73 This section identifies best practices when Loki is _not_ configured to accept out-of-order writes.
74
75 One issue many people have with Loki is their client receiving errors for out of order log entries. This happens because of this hard and fast rule within Loki:
76
77 - For any single log stream, logs must always be sent in increasing time order. If a log is received with a timestamp older than the most recent log received for that stream, that log will be dropped.
78
79 There are a few things to dissect from that statement. The first is this restriction is per stream. Let’s look at an example:
80
81 ```
82 {job="syslog"} 00:00:00 i'm a syslog!
83 {job="syslog"} 00:00:01 i'm a syslog!
84 ```
85
86 If Loki received these two lines which are for the same stream, everything would be fine. But what about this case:
87
88 ```
89 {job="syslog"} 00:00:00 i'm a syslog!
90 {job="syslog"} 00:00:02 i'm a syslog!
91 {job="syslog"} 00:00:01 i'm a syslog! <- Rejected out of order!
92 ```
93
94 What can we do about this? What if this was because the sources of these logs were different systems? We can solve this with an additional label which is unique per system:
95
96 ```
97 {job="syslog", instance="host1"} 00:00:00 i'm a syslog!
98 {job="syslog", instance="host1"} 00:00:02 i'm a syslog!
99 {job="syslog", instance="host2"} 00:00:01 i'm a syslog! <- Accepted, this is a new stream!
100 {job="syslog", instance="host1"} 00:00:03 i'm a syslog! <- Accepted, still in order for stream 1
101 {job="syslog", instance="host2"} 00:00:02 i'm a syslog! <- Accepted, still in order for stream 2
102 ```
103
104 But what if the application itself generated logs that were out of order? Well, I'm afraid this is a problem. If you are extracting the timestamp from the log line with something like [the Promtail pipeline stage](https://grafana.com/docs/loki/latest/clients/promtail/stages/timestamp/), you could instead _not_ do this and let Promtail assign a timestamp to the log lines. Or you can hopefully fix it in the application itself.
105
106 It's also worth noting that the batching nature of the Loki push API can lead to some instances of out of order errors being received which are really false positives. (Perhaps a batch partially succeeded and was present; or anything that previously succeeded would return an out of order entry; or anything new would be accepted.)
107
108 ## Use `chunk_target_size`
109
110 Using `chunk_target_size` instructs Loki to try to fill all chunks to a target _compressed_ size of 1.5MB. These larger chunks are more efficient for Loki to process.
111
112 Other configuration variables affect how full a chunk can get.
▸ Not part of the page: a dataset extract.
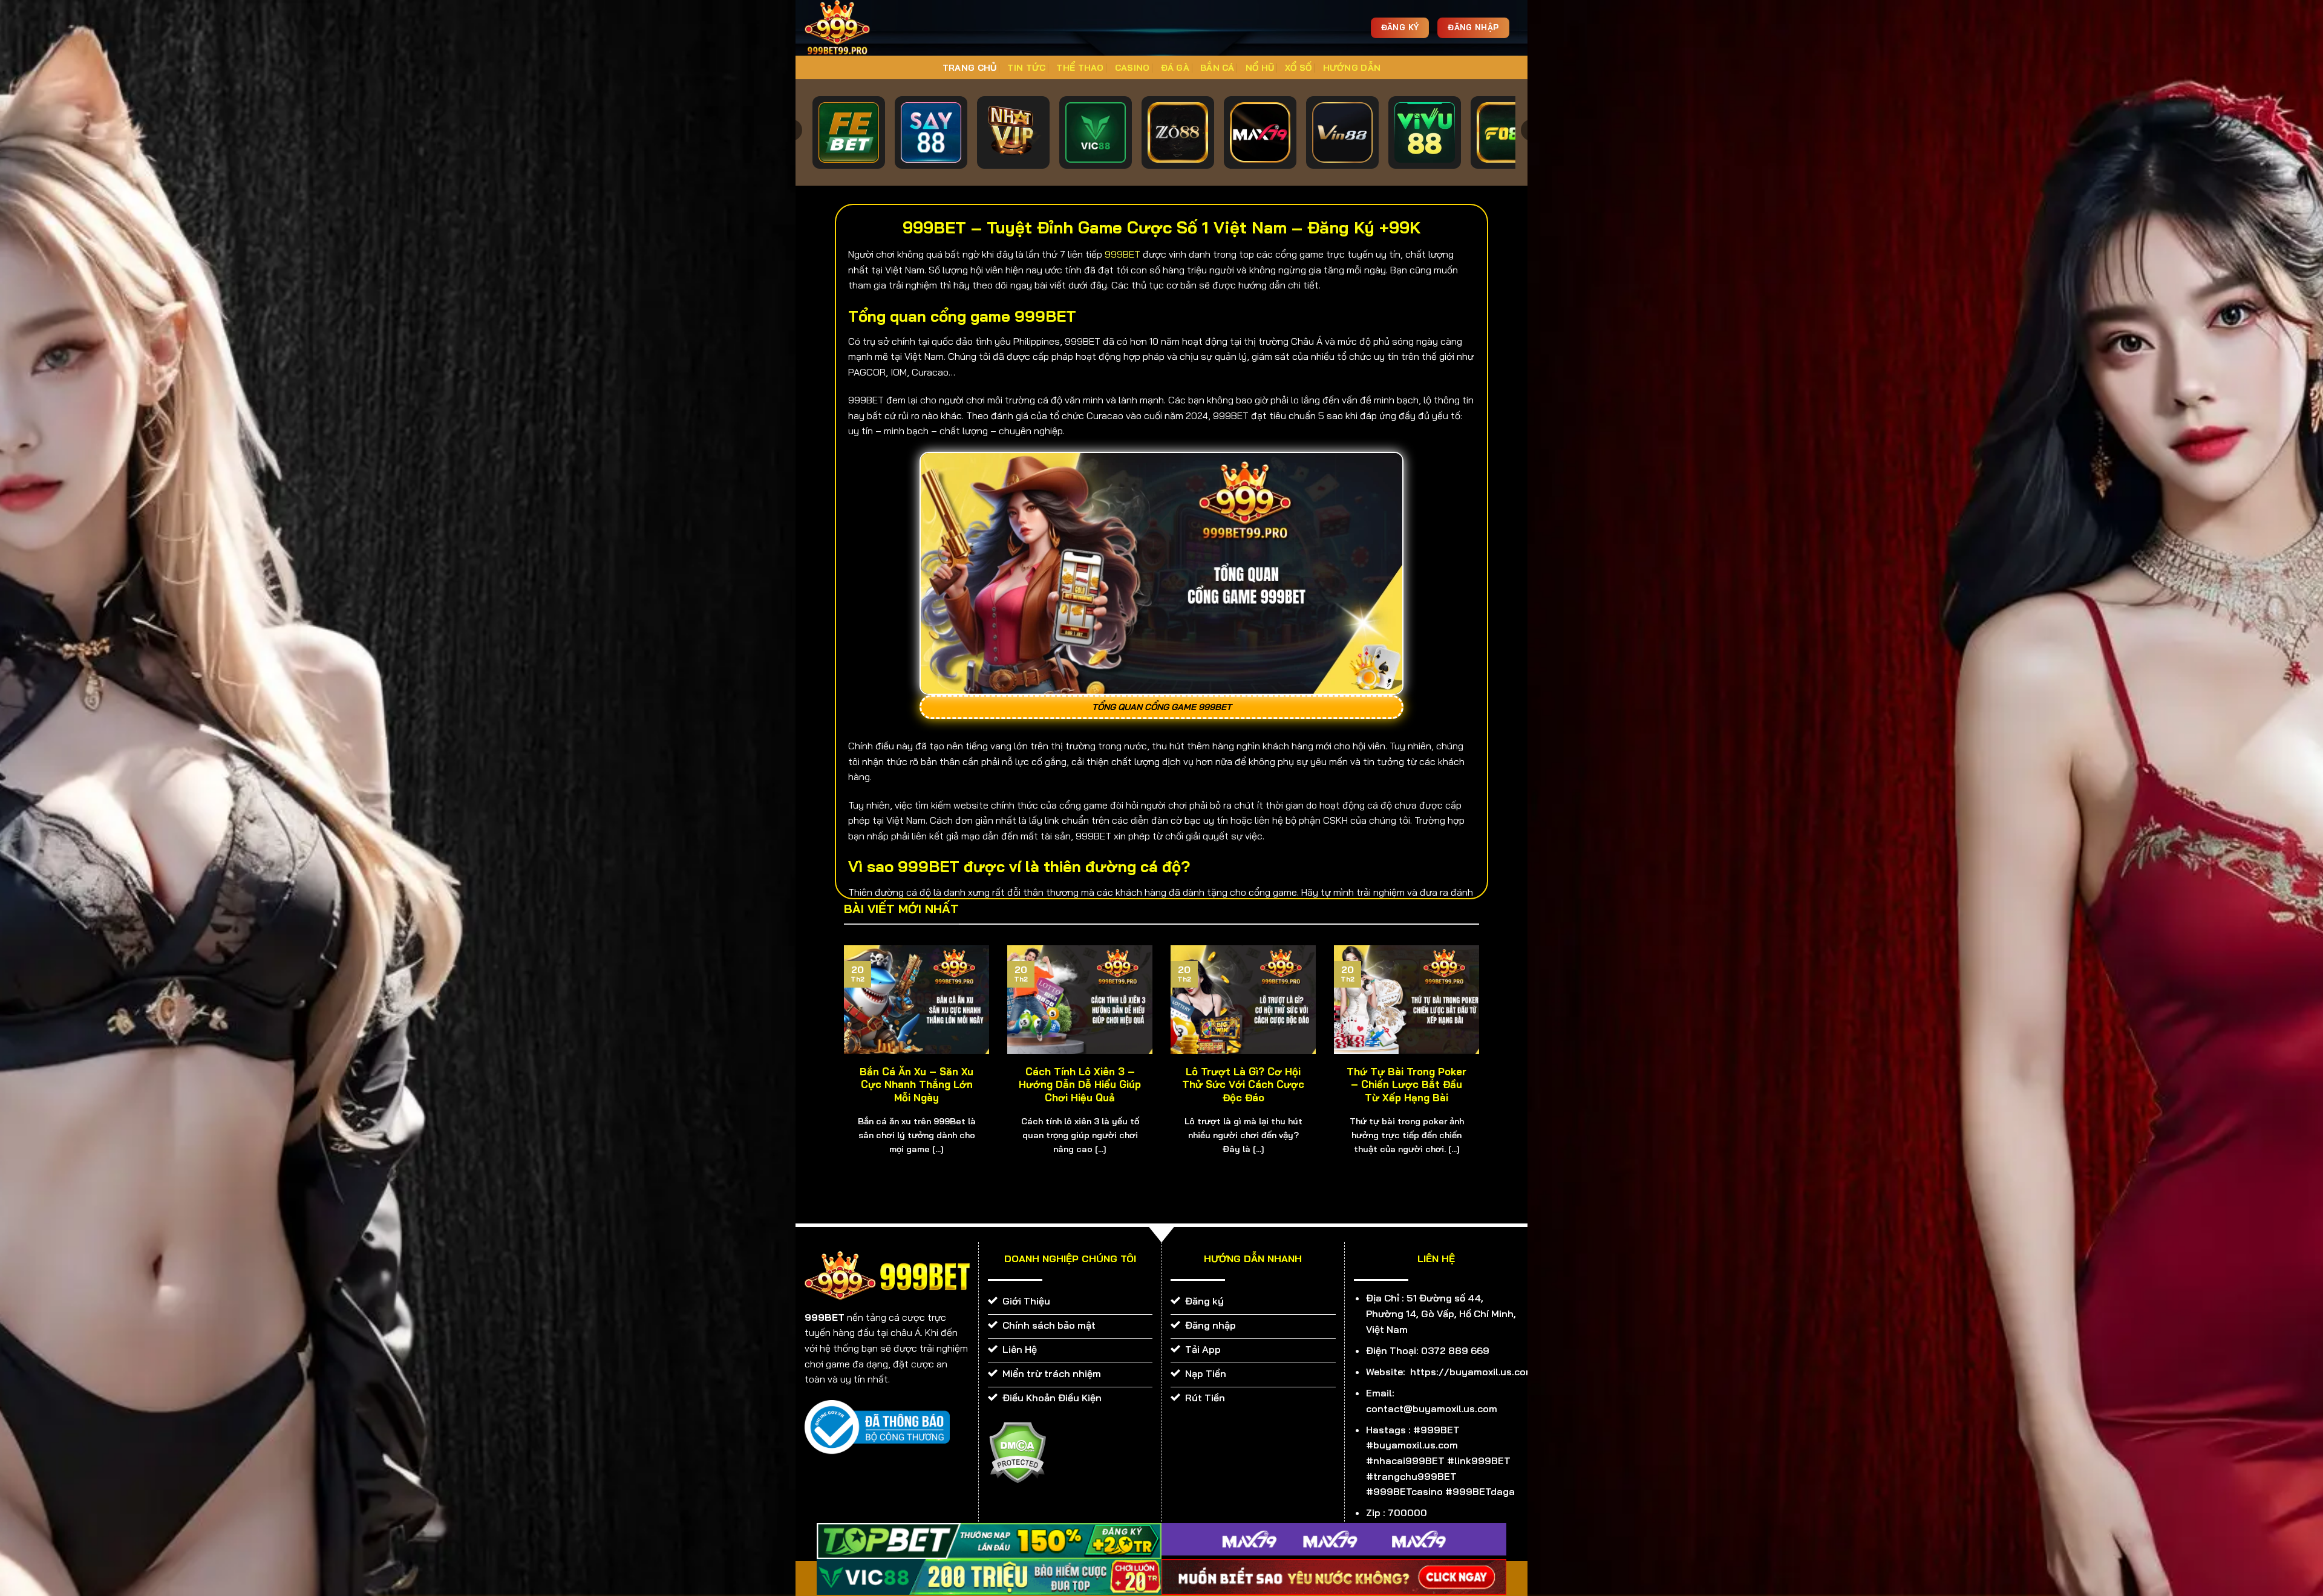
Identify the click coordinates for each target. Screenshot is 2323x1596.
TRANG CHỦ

Loki has a default `max_chunk_age` of 1h and `chunk_idle_period` of 30m to limit the amount of memory used as well as the exposure of lost logs if the process crashes.
113
114 Depending on the compression used (we have been using snappy which has less compressibility but faster performance), you need 5-10x or 7.5-10MB of raw log data to fill a 1.5MB chunk. Remembering that a chunk is per stream, the more streams you break up your log files into, the more chunks that sit in memory, and the higher likelihood they get flushed by hitting one of those timeouts mentioned above before they are filled.
115
116 Lots of small, unfilled chunks negatively affect Loki. We are always working to improve this and may consider a compactor to improve this in some situations. But, in general, the guidance should stay about the same: try your best to fill chunks.
117
118 If you have an application that can log fast enough to fill these chunks quickly (much less than `max_chunk_age`), then it becomes more reasonable to use dynamic labels to break that up into separate streams.
119
120 ## Use `-print-config-stderr` or `-log-config-reverse-order`
121
122 Loki and Promtail have flags which will dump the entire config object to stderr or the log file when they start.
123
124 `-print-config-stderr` works well when invoking Loki from the command line, as you can get a quick output of the entire Loki configuration.
125
126 `-log-config-reverse-order` is the flag we run Loki with in all our environments. The configuration entries are reversed, so that the order of the configuration reads correctly top to bottom when viewed in Grafana's Explore.